# Rohdaten:

□ □ □ □

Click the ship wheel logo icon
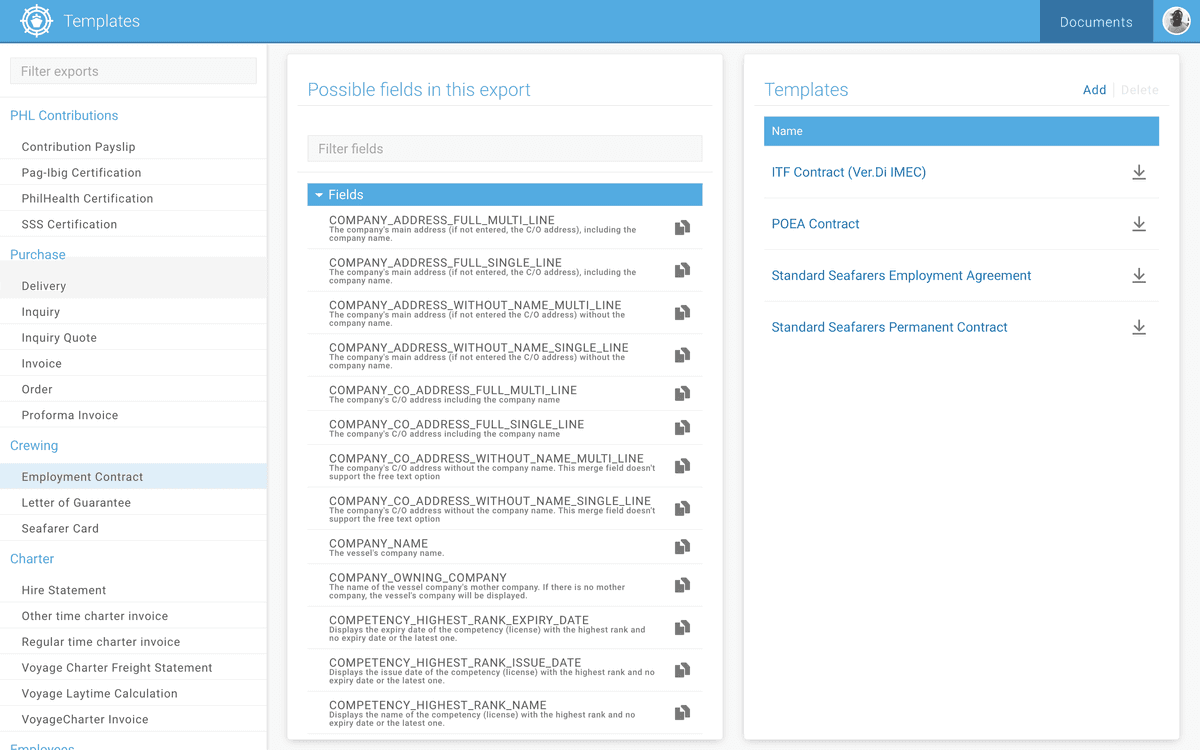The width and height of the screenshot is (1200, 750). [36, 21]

□ □ □ □

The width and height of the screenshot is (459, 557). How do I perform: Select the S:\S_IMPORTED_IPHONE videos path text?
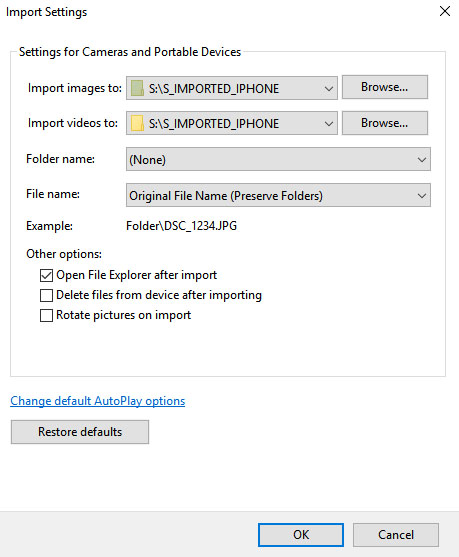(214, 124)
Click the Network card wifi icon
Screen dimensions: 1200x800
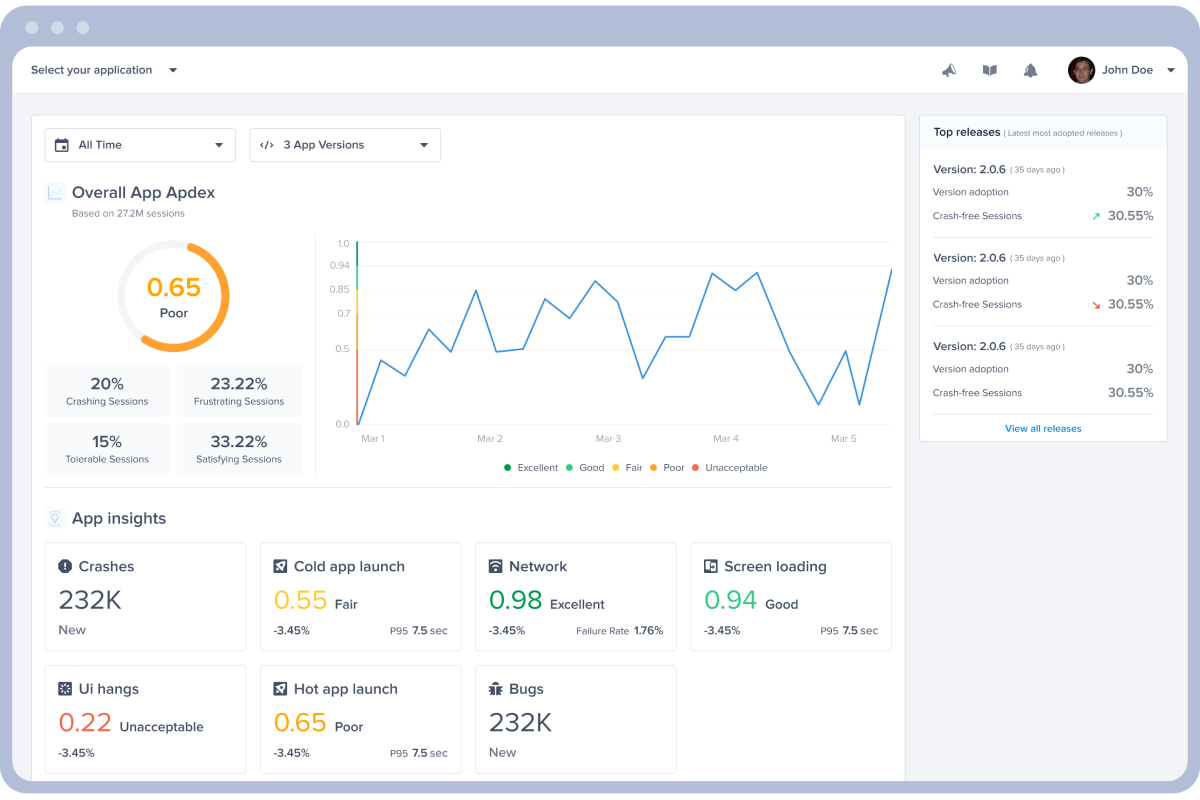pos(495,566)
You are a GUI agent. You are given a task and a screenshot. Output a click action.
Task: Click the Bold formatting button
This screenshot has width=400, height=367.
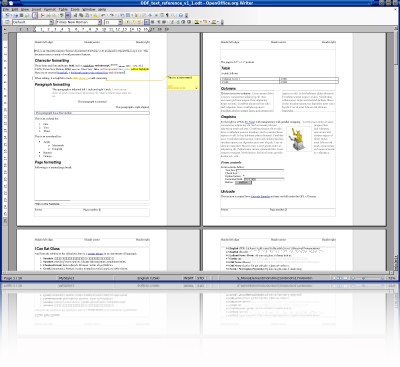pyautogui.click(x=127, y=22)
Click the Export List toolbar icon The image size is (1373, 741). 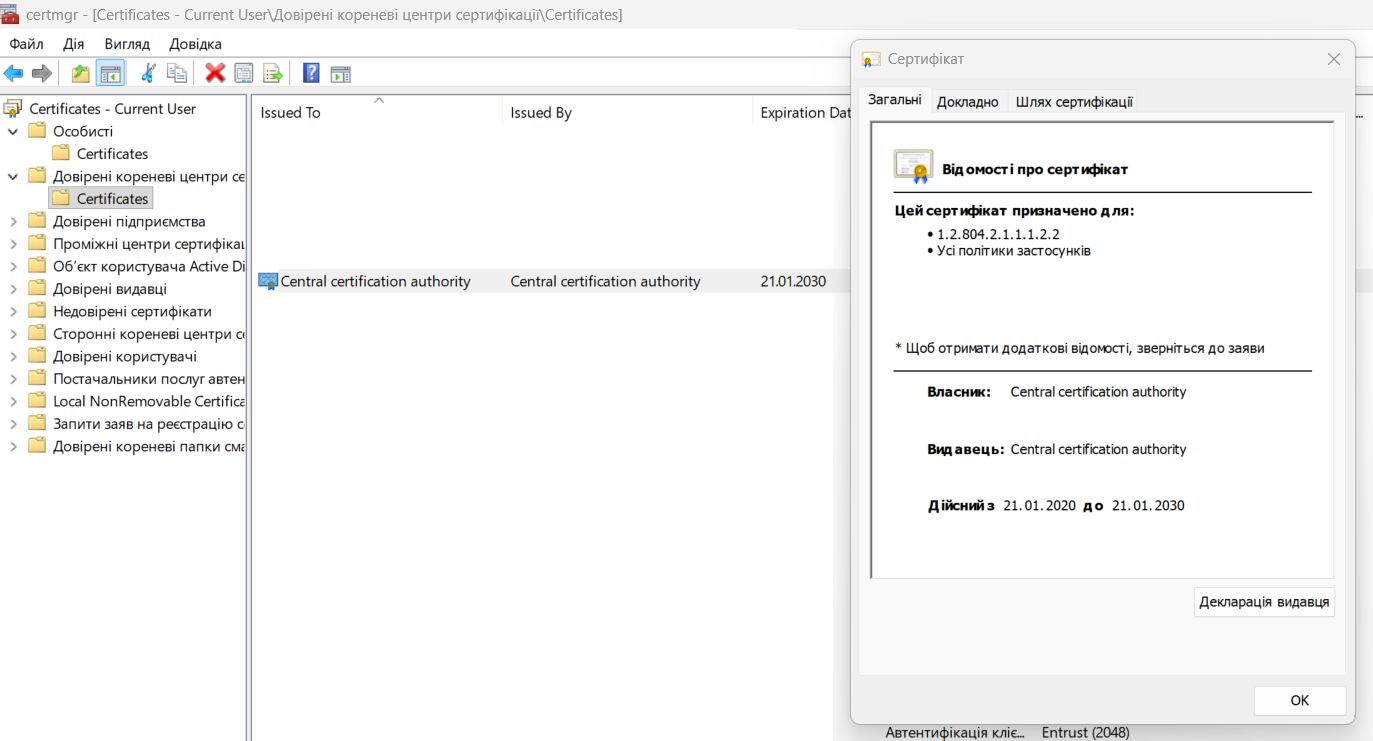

□ □ □ □

# Zu befolgende Anweisungen:
Gib aus dem Material oben die Zeilen unverändert wieder: Beginne bei der Zeile, die „Click the Network card wifi icon“ enthält, und höre nach der Zeile auf, die „Click the Export“ enthält. Lass die Bilder in deiner Antwort weg.

# Antwort:
Click the Network card wifi icon
Screen dimensions: 1200x800
pos(495,566)
You are a GUI agent. You are given a task and a screenshot. Output a click action.
Task: Click the Bold formatting button
This screenshot has width=400, height=367.
pyautogui.click(x=127, y=22)
Click the Export List toolbar icon The image size is (1373, 741). 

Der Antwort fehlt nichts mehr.